→ **Task directions**
Output only an exact transcription of the line containing "You are a GUI" and all lines that follow it in the data below.

→ **Records**
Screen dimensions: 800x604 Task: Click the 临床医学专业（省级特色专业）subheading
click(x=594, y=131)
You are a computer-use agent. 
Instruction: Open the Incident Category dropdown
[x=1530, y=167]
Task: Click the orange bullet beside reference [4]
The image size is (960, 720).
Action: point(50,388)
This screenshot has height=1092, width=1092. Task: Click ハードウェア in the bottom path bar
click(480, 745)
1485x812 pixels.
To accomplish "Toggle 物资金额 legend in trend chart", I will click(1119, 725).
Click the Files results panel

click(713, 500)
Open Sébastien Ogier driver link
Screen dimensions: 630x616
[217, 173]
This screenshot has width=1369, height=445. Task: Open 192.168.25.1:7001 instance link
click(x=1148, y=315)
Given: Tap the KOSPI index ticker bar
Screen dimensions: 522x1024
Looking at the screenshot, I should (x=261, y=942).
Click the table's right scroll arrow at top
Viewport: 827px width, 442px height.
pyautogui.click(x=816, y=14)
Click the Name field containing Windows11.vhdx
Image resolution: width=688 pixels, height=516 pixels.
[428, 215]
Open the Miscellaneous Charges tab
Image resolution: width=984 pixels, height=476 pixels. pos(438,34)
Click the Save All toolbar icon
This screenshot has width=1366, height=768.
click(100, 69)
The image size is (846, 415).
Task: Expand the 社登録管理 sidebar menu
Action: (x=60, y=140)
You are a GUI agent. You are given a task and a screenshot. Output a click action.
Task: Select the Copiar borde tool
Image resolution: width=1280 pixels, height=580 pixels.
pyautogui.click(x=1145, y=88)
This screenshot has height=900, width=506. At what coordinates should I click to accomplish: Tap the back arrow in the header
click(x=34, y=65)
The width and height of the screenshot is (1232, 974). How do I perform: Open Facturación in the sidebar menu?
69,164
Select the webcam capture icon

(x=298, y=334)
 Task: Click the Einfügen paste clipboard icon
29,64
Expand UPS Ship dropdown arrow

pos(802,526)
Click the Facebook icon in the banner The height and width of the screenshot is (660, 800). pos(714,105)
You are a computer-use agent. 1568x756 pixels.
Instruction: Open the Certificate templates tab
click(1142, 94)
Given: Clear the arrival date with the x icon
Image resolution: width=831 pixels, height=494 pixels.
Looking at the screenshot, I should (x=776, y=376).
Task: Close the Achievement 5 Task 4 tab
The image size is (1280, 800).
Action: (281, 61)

→ **Output for this exercise**
You are a GUI agent. You are given a task and a screenshot. Output a click action.
Task: Select the Copiar borde tool
Image resolution: width=1280 pixels, height=580 pixels.
pyautogui.click(x=1145, y=88)
This screenshot has height=900, width=506. At what coordinates should I click to accomplish: Tap the back arrow in the header
click(x=34, y=65)
The width and height of the screenshot is (1232, 974). How do I perform: Open Facturación in the sidebar menu?
69,164
Select the webcam capture icon

(x=298, y=334)
 Task: Click the Einfügen paste clipboard icon
29,64
Expand UPS Ship dropdown arrow

pos(802,526)
Click the Facebook icon in the banner The height and width of the screenshot is (660, 800). pos(714,105)
You are a computer-use agent. 1568x756 pixels.
Instruction: Open the Certificate templates tab
click(1142, 94)
Given: Clear the arrival date with the x icon
Image resolution: width=831 pixels, height=494 pixels.
Looking at the screenshot, I should (x=776, y=376).
Task: Close the Achievement 5 Task 4 tab
The image size is (1280, 800).
Action: (281, 61)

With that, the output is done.